Massachusetts Lawyers Diary and Manual

The Massachusetts Lawyers Diary and Manual is a spectacular failure as a “diary” in the modern sense of the word. However, as the title is more than 100 years old, perhaps the book deserves the benefit of the doubt. The Massachusetts Lawyers Diary and Manual, or MLDM, is primarily a directory of people relevant to the practice of law in Massachusetts. It has contact information for all of the courts – every single one. There are also all of the phone numbers for Massachusetts - licensed attorneys in the state and different units of state and local government. The attorneys are listed both alphabetically and for lawyers outside of Boston, by city. It is also the most comprehensive print directory of Massachusetts government officials; there are many Federal government contact numbers too.

However, almost all of this information is online for free in some form. For courts, I find that Massachusetts does a good job of putting contact information for all levels of court on the Massachusetts Court System website. A search on Google or Bing can usually pull up the information too.

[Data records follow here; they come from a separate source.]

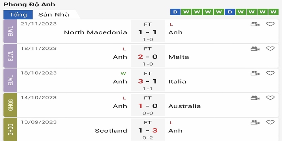Click the 1 - 1 score box
The image size is (282, 141).
(x=148, y=31)
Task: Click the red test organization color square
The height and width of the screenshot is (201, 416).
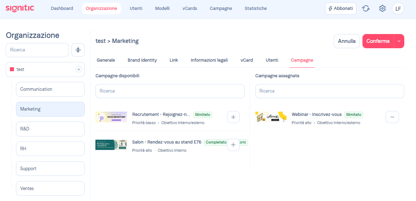Action: click(12, 69)
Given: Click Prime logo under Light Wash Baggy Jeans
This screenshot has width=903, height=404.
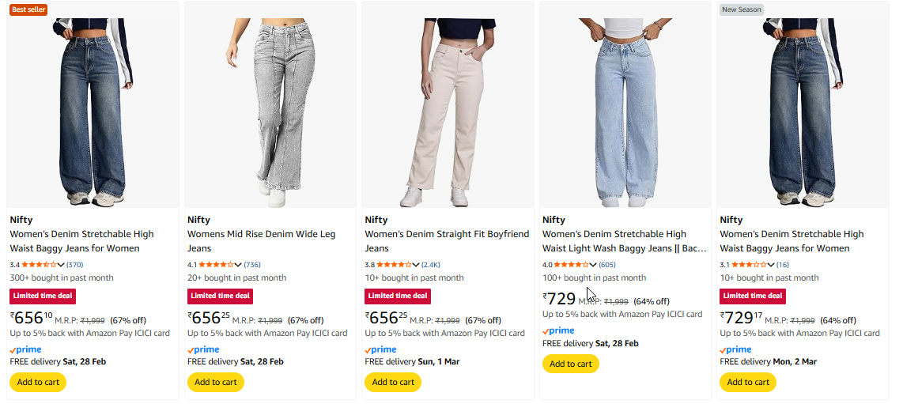Looking at the screenshot, I should pyautogui.click(x=558, y=330).
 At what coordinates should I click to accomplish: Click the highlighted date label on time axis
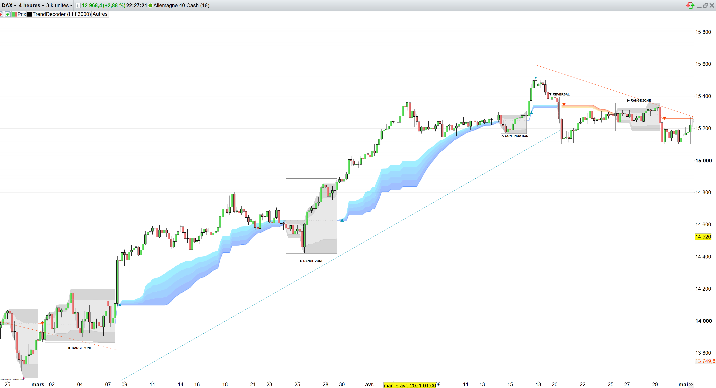[410, 385]
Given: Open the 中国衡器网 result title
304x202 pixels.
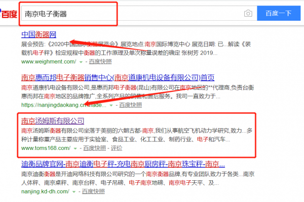Looking at the screenshot, I should (39, 34).
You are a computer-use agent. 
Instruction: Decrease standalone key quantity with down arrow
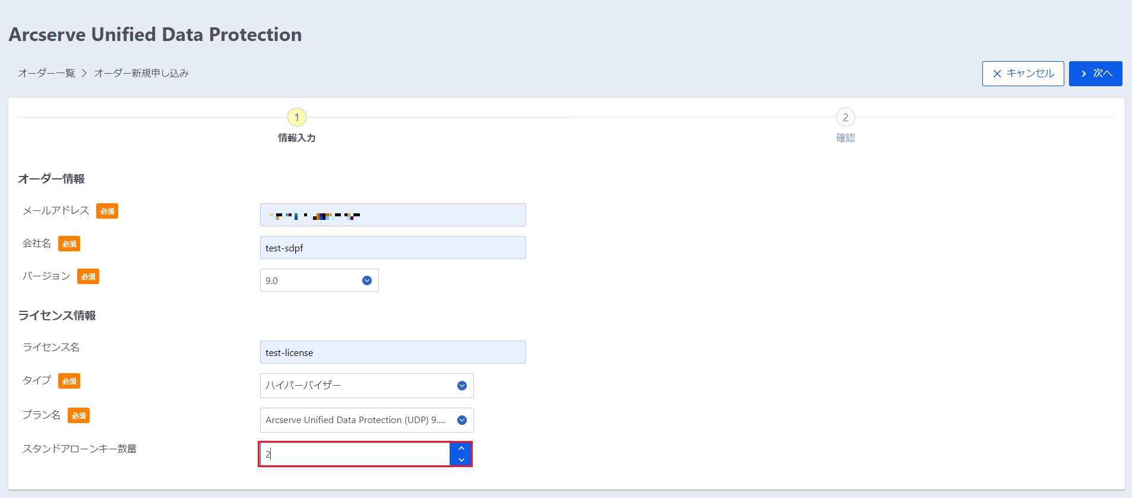point(461,460)
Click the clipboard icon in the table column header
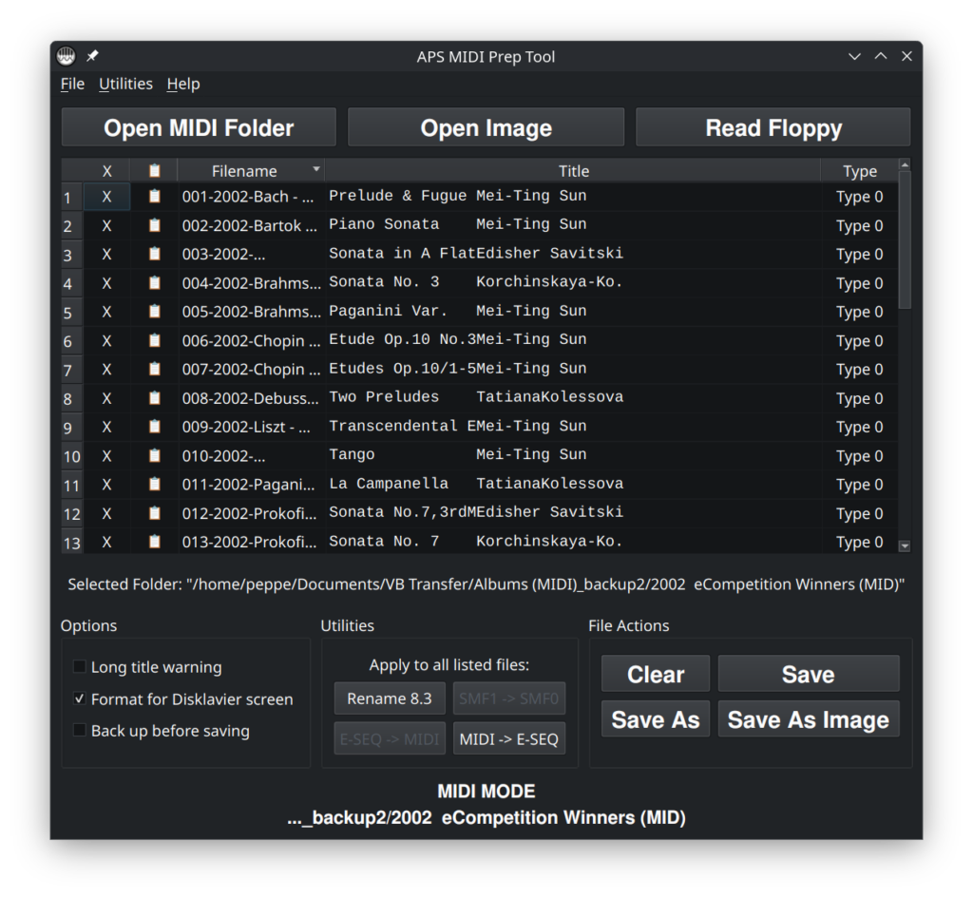Screen dimensions: 973x899 pyautogui.click(x=154, y=170)
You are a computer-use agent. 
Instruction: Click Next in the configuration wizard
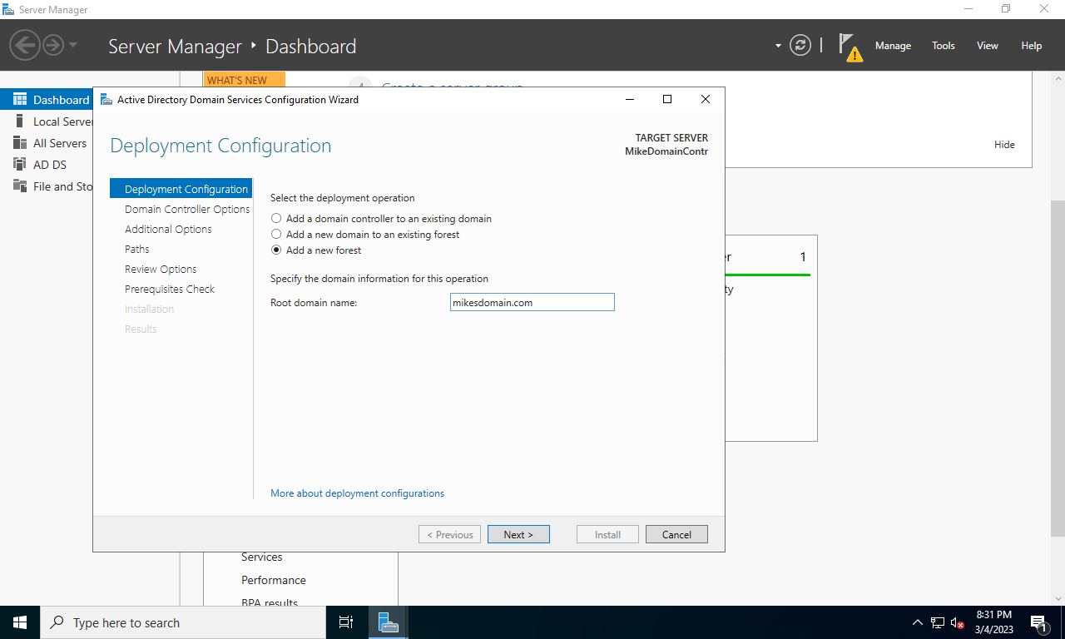(x=518, y=534)

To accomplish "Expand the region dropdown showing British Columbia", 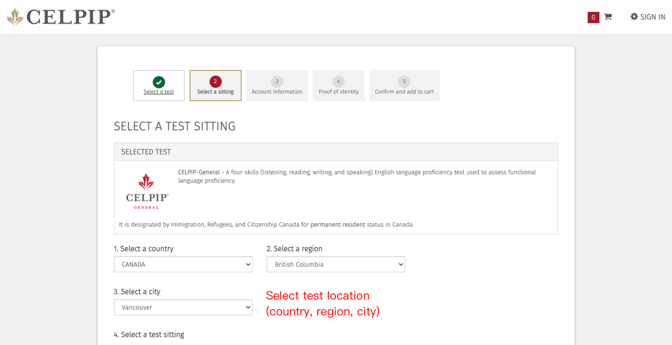I will (x=336, y=265).
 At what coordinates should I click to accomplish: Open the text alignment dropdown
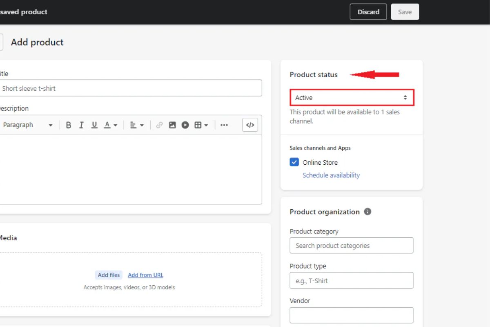coord(137,125)
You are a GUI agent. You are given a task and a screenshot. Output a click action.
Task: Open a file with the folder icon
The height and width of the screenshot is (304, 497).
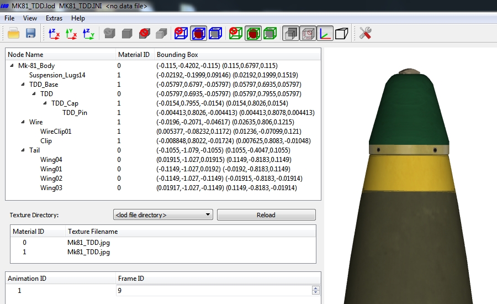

The MDLM does have some other useful and interesting material. On the useful side, it has a list of court filing fees. It also has a digest of Massachusetts Civil Procedure, which can serve as a refresher on a few of the rules, if one is not concerned by a lack of currency. It would be risky to rely on the MDLM’s section on probate and family law, given the recent changes in Massachusetts in the area. The MDLM has a marginally useful calendar for the current year. There is enough space to write down appointments, if you don’t have that many on a given day. However, it is tough to imagine using a heavy, 1000+ page hardbound book to keep important dates in. There are advertisements in the back for legal services like court reporting. I think advertising here makes a company seem a little more reputable than one you happen to find online.

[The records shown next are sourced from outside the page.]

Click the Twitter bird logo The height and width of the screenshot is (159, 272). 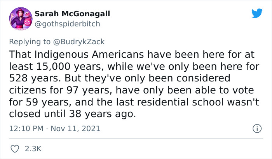click(257, 14)
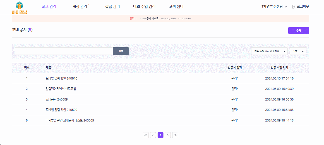
Task: Open the 10건 page size dropdown
Action: (298, 51)
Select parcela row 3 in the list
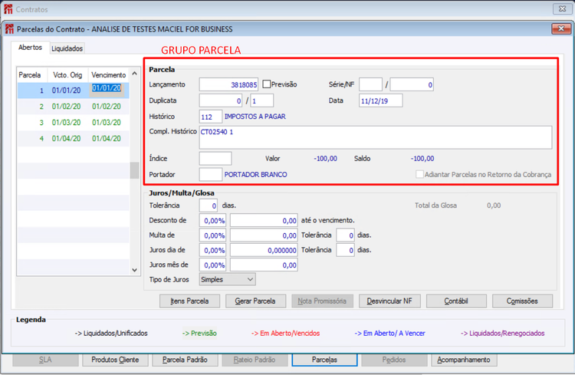575x375 pixels. tap(74, 122)
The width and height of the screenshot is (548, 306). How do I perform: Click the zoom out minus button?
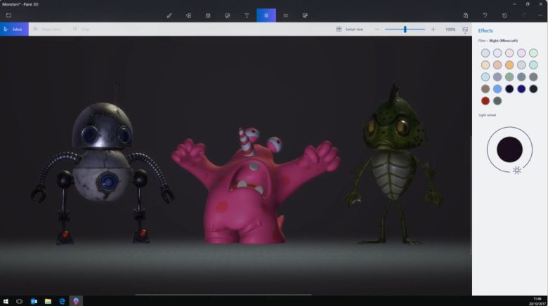point(377,29)
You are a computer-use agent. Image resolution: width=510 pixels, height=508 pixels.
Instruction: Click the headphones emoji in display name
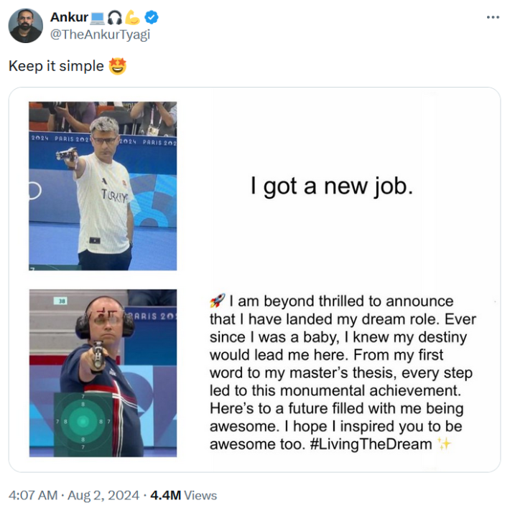115,17

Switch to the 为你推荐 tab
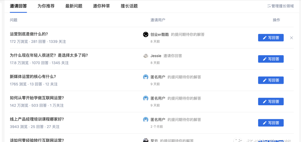46,6
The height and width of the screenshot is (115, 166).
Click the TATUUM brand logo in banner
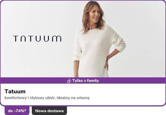click(37, 39)
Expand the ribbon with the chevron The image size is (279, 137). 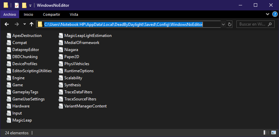point(267,14)
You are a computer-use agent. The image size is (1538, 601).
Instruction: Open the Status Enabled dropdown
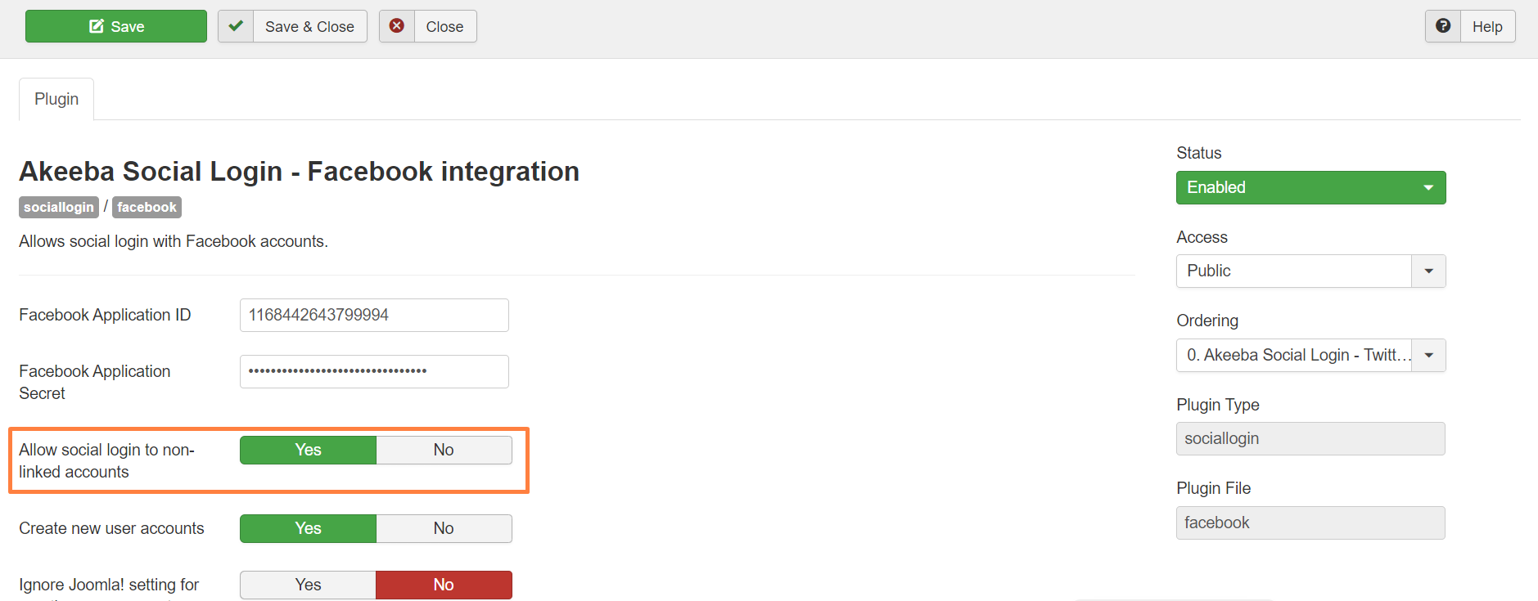pos(1310,187)
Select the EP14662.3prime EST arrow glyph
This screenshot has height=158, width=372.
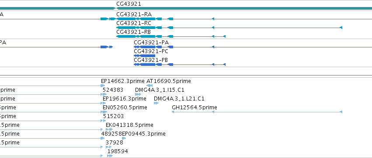tap(103, 86)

It is a good book to keep around for historical research

As for “interesting” material, the MLDM has the most exhaustive list of unit conversions you will ever need. How many scruples are in three drams? Nine. Google will not convert that for you! Kidding aside, if you have an old contract or deed with an unusual unit of measure, this would be a handy desk reference. There is also a table that gives the last day you can do something, like file a motion, within a certain time period. (10, 15, 20, 30, 35, 45, 60 and 90 days.) Finally, the “degrees of kindred” chart could be useful when dealing with an estate matter.

The question a researcher has to ask is how important is it that this information be all in one place? The majority of the time, the information in this book could be found quickly online, for free.  I could envision a new attorney getting some use out of this book. Sometimes, when you do not know where to start with a question, the finite possibilities that are listed in a directory is a good starting point. The directory structure also gives one a better idea of the structure of the Massachusetts judiciary than the state’s website. Someone not comfortable searching online would also probably get good use out of the book. Is this book a necessity for a law firm? I would say no. With this book, you are paying for convenience.

Note: The publisher does provide a paid online version that I did not have access to test.